“Sejalan dengan tema Hari Amal Bakti Kementerian Agama ke-67 Tahun 2013, yaitu “Meningkatkan Kinerja Kementerian Agama dengan Profesionalitas dan Integritas”, saya meminta komitmen seluruh jajaran aparatur Kementerian Agama agar bekerja secara profesional dan memiliki integritas. Profesionalitas tanpa integritas akan membawa kerugian dan kehancuran, sedangkan integritas tanpa profesionalitas akan menyebabkan kita jalan di tempat di tengah dunia yang kompetitif ini”.

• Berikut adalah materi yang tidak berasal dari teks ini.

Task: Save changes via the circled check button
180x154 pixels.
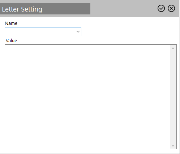Action: pyautogui.click(x=161, y=9)
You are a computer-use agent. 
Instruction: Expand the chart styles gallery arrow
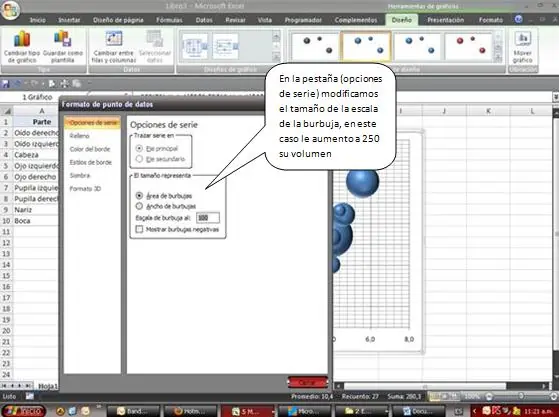(498, 58)
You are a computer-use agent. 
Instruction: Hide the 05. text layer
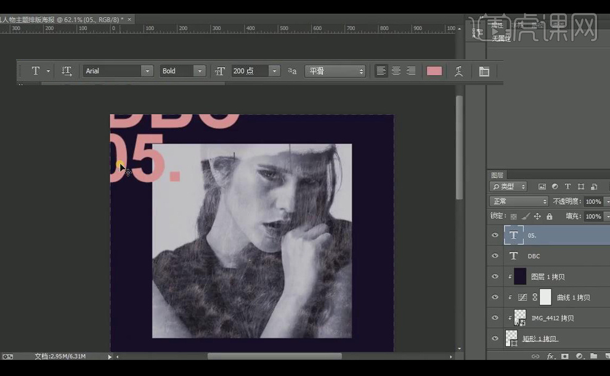pos(495,235)
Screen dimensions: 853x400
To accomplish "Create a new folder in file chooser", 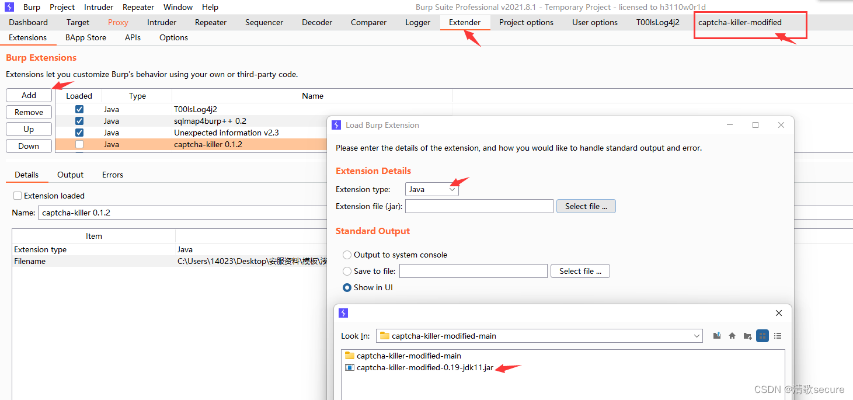I will pyautogui.click(x=747, y=335).
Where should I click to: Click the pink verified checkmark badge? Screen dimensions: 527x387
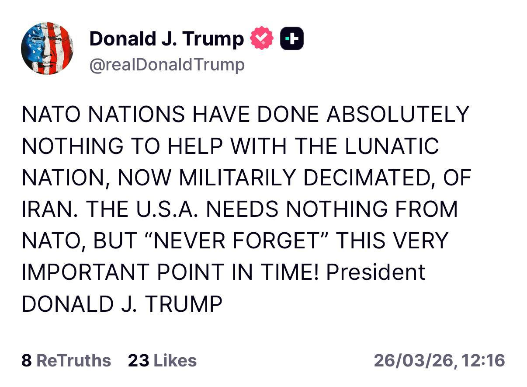point(262,38)
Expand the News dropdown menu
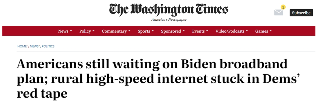Screen dimensions: 318x106 click(65, 31)
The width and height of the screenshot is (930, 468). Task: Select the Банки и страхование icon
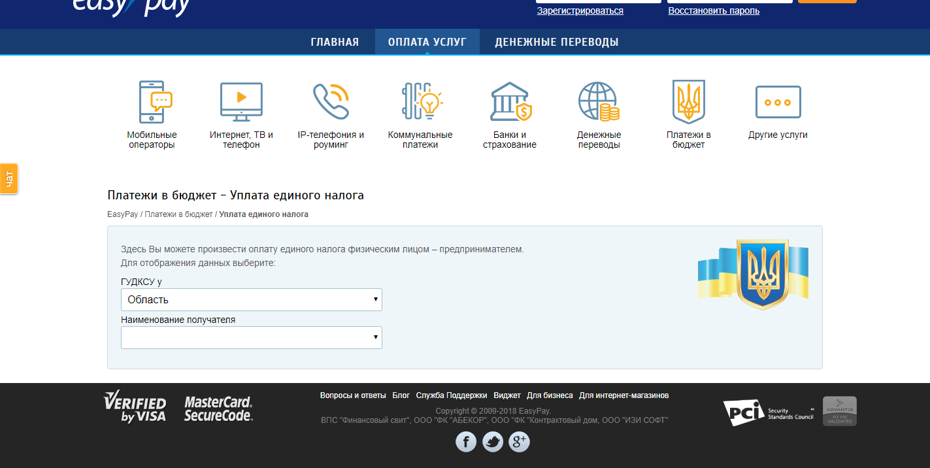(510, 102)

Demikian yang dikatakan oleh Menteri Agama Republik Indonesia, Suryadharma Ali, dalam sambutannya yang dibacakan oleh Bupati Sumba Timur, Drs. Gidion Mbilijora, MSi. pada Upacara Peringatan Hari Amal Bakti Ke-67 Kementerian Agama Republik Indonesia.  Upacara yang berlangsung pada tanggal 03 Januari 2013 di halaman Kantor Kementerian Agama Waingapu tersebut dihadiri oleh Anggota Forkopimda Kabupaten Sumba Timur, pimpinan dan staff SKPD, Ketua Pengadilan Negeri Waingapu, Ketua Pengadilan Agama Waingapu, Ketua MUI Sumba Timur, Tokoh Masyarakat, Tokoh Agama, pimpinan dan staf lingkup Kemenag Waingapu serta tamu undangan lainnya.

 

Dalam sambutannya, Menteri Agama juga berharap agar seluruh aparatur Kementerian Agama mampu memperbarui paradigma, yaitu bekerja secara dinamis dan proaktif melakukan sinergi dengan unit dan lembaga lain, baik secara internal maupun eksternal, guna memenuhi tuntutan dinamika kementerian dan dinamika masyarakat. Adapun 5 (lima) bidang yang menjadi program strategis Kementerian Agama, ialah peningkatan kualitas kehidupan beragama, peningkatan kualitas kerukunan umat beragama, peningkatan kualitas pendidikan agama dan pendidikan keagamaan, peningkatan kualitas penyelenggaraan ibadah haji, serta tata kelola kepemerintahan yang baik (good governance). Dalam kaitan ini saya ingin mengingatkan kita semua bahwa tolok-ukur keberhasilan program Kementerian Agama tidak seluruhnya dapat dituangkan dalam grafik dan angka-angka yang bersifat kuantitatif, tetapi banyak pula yang bersifat kualitatif. Peningkatan kualitas kehidupan beragama, kerukunan umat beragama, serta pendidikan agama dan keagamaan mencakup dimensi pembangunan manusia dan perubahan masyarakat yang membutuhkan proses dan waktu untuk menikmati hasilnya.

Lebih lanjut, beliau menjelaskan tentang pencapaian kinerja dalam aspek tata kelola, khususnya dalam pengelolaan anggaran dan laporan keuangan, Kementerian Agama telah meraih opini Wajar Tanpa Pengecualian (WTP) Dengan Paragraf Penjelasan (DPP) dari Badan Pemeriksa Keuangan (BPK). Untuk itu, Prestasi tersebut harus dapat pertahankan dan tingkatkan di tahun-tahun mendatang.

Menutup sambutannya, Menteri Agama mengajak seluruh jajaran Kementerian Agama Untuk terus memelihara nilai-nilai dan budaya organisasi serta martabat Kementerian Agama yang selalu dekat dengan masyarakat, bersihkan diri dan lingkungan kerja dari perilaku koruptif, jauhi sikap arogan, nepotisme, feodalisme dan tinggalkan mentalitas penguasa yang tidak sejalan dengan semangat reformasi dan modernisasi.